→ The problem
Copy out every line from the records that includes "orange".

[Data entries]
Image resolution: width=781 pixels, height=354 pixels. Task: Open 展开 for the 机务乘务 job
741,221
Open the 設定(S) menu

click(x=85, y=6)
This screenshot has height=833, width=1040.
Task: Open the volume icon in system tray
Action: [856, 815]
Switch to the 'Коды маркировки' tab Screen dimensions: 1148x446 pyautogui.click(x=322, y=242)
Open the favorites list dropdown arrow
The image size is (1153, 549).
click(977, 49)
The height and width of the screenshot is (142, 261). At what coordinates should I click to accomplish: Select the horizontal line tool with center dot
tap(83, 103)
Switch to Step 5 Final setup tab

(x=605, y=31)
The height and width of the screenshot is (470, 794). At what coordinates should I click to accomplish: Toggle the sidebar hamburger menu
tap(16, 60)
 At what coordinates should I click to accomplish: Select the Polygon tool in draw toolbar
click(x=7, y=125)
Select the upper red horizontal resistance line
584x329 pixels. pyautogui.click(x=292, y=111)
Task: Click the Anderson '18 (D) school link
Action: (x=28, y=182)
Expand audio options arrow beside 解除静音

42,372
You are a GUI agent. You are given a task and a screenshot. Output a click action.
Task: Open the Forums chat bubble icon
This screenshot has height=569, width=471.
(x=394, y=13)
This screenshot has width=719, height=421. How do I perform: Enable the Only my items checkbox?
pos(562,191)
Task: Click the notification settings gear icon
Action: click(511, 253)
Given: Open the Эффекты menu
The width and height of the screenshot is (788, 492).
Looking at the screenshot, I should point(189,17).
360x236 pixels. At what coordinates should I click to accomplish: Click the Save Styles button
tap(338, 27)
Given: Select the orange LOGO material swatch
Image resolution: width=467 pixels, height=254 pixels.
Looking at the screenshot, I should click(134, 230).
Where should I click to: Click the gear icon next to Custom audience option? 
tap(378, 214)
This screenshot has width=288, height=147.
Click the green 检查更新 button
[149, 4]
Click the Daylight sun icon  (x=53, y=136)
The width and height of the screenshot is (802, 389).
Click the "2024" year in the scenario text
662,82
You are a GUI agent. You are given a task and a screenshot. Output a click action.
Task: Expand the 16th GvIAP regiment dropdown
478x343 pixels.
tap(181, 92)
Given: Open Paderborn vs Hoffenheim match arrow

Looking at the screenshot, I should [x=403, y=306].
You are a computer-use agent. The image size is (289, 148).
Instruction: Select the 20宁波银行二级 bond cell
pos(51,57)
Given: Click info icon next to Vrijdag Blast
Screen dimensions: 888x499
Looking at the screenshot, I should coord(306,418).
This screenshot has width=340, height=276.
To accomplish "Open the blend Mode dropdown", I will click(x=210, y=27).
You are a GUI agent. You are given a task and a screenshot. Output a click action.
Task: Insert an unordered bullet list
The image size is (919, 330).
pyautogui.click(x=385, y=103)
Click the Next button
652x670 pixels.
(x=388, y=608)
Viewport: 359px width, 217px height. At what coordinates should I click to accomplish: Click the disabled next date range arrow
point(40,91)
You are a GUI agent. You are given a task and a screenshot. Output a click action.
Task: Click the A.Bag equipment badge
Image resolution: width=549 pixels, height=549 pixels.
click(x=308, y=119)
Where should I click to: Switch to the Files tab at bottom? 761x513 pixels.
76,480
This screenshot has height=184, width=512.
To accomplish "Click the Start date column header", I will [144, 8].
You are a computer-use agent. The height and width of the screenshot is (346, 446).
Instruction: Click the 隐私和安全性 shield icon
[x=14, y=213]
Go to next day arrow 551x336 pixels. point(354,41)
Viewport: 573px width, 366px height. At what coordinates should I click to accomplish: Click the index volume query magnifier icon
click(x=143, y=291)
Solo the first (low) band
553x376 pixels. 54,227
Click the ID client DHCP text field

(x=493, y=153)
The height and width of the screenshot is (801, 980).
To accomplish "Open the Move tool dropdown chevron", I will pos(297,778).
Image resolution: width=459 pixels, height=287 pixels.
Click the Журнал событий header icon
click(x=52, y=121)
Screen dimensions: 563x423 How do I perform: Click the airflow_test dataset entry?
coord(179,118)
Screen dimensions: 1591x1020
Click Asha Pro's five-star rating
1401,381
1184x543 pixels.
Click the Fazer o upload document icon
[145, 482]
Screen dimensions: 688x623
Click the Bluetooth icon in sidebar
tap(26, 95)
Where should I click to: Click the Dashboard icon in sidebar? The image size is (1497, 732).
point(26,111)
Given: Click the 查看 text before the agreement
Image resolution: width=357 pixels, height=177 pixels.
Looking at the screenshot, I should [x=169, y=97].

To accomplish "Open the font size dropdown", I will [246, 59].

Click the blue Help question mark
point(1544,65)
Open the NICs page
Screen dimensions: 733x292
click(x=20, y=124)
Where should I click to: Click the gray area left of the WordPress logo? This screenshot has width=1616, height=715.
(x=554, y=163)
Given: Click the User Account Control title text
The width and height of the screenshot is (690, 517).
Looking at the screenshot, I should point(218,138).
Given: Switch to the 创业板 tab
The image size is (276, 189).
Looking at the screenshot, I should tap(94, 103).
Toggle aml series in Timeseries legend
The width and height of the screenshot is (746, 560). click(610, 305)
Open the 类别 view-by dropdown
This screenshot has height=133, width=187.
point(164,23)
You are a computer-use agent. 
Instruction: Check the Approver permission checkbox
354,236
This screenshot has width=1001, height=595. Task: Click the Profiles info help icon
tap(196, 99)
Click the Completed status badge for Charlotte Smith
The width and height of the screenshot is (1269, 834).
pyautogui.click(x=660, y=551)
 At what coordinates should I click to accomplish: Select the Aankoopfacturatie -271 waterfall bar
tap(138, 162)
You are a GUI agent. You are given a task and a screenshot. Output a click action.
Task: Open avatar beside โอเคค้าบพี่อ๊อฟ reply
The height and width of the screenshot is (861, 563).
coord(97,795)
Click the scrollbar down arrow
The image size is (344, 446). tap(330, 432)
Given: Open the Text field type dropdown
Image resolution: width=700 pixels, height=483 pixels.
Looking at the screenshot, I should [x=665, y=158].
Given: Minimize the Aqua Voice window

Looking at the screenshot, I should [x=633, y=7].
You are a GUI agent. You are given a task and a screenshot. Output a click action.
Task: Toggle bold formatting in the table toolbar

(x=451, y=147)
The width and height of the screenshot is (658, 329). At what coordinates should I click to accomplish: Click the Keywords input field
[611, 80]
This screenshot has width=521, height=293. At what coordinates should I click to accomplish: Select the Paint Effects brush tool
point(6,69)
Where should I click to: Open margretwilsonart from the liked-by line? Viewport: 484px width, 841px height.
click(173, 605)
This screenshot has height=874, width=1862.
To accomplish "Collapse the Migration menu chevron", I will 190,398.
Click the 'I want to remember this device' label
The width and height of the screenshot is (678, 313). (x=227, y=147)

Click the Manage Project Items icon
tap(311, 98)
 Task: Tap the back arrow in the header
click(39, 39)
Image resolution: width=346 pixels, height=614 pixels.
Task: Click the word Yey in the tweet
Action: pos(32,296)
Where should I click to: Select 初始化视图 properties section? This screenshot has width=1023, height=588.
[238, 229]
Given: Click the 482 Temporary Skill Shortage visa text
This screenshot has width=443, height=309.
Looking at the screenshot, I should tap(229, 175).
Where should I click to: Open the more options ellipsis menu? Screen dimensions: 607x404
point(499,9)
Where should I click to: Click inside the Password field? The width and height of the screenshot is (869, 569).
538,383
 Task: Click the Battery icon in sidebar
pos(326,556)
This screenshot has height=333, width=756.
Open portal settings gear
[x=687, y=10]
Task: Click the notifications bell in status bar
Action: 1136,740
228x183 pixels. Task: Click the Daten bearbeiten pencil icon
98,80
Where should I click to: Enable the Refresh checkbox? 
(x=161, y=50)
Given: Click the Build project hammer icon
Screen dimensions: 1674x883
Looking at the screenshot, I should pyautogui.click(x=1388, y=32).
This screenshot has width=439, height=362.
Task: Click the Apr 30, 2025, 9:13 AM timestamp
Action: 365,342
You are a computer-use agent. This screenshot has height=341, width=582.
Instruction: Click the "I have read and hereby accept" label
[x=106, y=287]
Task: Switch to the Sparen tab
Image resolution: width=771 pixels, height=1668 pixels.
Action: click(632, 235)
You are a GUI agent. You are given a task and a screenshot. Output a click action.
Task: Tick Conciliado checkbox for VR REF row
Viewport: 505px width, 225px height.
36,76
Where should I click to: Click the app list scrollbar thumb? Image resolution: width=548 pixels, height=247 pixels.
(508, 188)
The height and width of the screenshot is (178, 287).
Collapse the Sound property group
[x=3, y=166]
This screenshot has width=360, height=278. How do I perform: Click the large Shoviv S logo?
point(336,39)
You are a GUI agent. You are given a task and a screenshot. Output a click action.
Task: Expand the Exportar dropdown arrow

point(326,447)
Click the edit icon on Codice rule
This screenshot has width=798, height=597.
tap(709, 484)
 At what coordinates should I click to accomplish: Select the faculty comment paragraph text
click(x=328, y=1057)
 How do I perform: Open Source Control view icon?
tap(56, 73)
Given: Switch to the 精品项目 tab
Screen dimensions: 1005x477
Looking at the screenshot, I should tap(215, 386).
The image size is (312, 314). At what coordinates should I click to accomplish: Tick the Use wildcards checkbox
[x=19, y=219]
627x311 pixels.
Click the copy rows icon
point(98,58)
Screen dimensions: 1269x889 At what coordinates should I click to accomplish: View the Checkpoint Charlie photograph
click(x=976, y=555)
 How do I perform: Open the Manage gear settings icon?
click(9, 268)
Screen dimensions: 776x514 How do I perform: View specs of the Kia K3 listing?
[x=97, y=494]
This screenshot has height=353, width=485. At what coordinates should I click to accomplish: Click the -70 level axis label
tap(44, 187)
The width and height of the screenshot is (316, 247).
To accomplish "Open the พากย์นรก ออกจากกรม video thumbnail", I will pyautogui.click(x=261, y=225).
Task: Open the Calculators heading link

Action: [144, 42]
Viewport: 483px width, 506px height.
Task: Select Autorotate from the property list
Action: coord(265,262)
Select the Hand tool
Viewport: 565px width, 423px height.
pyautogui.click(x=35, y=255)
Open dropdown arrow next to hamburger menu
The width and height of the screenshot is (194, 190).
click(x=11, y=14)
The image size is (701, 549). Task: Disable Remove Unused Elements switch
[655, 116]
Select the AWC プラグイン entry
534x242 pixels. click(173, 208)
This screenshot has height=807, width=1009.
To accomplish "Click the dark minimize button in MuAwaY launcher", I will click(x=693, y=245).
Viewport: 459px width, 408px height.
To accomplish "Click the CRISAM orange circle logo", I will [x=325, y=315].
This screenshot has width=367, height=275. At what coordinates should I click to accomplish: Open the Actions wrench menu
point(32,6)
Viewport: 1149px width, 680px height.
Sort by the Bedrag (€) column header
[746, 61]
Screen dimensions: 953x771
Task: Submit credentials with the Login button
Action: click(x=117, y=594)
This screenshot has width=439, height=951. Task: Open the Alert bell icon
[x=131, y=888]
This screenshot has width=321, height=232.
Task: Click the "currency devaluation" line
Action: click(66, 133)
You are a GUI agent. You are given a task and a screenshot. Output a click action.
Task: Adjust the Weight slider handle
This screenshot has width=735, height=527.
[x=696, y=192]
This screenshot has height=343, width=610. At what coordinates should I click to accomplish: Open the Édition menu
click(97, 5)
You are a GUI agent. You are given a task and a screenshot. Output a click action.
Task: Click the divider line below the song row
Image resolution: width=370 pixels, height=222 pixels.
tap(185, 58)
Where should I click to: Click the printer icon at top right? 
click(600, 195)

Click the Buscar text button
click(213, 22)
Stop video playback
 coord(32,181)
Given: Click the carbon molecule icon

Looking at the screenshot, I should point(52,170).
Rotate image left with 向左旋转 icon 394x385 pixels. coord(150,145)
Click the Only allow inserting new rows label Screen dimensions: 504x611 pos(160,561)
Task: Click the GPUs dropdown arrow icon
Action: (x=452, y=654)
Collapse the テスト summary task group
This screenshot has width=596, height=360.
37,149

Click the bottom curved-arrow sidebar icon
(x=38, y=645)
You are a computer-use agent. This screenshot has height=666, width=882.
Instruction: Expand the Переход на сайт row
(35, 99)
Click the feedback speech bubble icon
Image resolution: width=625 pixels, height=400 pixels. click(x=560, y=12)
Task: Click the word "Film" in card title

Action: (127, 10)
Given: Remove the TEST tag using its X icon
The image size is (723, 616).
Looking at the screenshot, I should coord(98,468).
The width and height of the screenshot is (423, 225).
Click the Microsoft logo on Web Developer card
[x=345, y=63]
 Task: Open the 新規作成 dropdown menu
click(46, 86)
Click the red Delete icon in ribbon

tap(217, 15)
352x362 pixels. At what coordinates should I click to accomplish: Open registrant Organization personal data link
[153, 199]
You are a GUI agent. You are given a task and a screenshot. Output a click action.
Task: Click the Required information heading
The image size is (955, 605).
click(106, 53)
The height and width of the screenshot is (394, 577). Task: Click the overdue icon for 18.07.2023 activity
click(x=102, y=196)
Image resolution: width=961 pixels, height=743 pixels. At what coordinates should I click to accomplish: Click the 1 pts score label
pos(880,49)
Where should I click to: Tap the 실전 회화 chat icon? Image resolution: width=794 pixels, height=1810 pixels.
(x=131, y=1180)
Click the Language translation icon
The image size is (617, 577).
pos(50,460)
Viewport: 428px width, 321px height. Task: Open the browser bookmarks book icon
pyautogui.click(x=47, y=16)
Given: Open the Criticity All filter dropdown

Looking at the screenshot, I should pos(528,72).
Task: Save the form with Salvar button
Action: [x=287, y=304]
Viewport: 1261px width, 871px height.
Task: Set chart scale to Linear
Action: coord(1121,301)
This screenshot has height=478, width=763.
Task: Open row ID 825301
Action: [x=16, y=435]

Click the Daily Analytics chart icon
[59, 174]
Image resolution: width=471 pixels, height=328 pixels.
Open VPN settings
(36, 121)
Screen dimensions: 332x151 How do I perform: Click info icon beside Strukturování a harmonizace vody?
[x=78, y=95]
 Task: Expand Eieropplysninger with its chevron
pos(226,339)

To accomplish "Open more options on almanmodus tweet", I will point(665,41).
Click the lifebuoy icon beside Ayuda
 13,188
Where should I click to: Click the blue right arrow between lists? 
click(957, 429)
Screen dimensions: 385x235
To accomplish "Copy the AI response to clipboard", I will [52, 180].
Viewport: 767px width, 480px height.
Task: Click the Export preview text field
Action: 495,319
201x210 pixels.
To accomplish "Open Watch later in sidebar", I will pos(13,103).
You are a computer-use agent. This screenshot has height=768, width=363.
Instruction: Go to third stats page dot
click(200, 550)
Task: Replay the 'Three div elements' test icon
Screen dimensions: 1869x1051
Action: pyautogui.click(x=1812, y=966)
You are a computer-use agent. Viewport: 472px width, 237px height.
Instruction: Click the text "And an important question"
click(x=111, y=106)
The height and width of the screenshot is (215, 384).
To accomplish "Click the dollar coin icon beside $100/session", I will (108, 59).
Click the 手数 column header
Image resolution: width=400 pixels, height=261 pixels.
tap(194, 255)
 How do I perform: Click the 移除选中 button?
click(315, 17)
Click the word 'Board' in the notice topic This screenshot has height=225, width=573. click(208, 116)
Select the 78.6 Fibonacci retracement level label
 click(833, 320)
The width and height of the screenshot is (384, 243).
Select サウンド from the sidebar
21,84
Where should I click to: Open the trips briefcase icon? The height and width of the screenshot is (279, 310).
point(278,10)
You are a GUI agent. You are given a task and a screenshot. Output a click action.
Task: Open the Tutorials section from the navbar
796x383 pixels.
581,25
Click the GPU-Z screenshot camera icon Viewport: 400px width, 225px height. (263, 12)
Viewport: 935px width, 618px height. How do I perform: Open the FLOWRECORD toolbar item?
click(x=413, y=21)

→ Reply to the task
Given: Select the orange LOGO material swatch
To accomplish "Click the CRISAM orange circle logo", I will [x=325, y=315].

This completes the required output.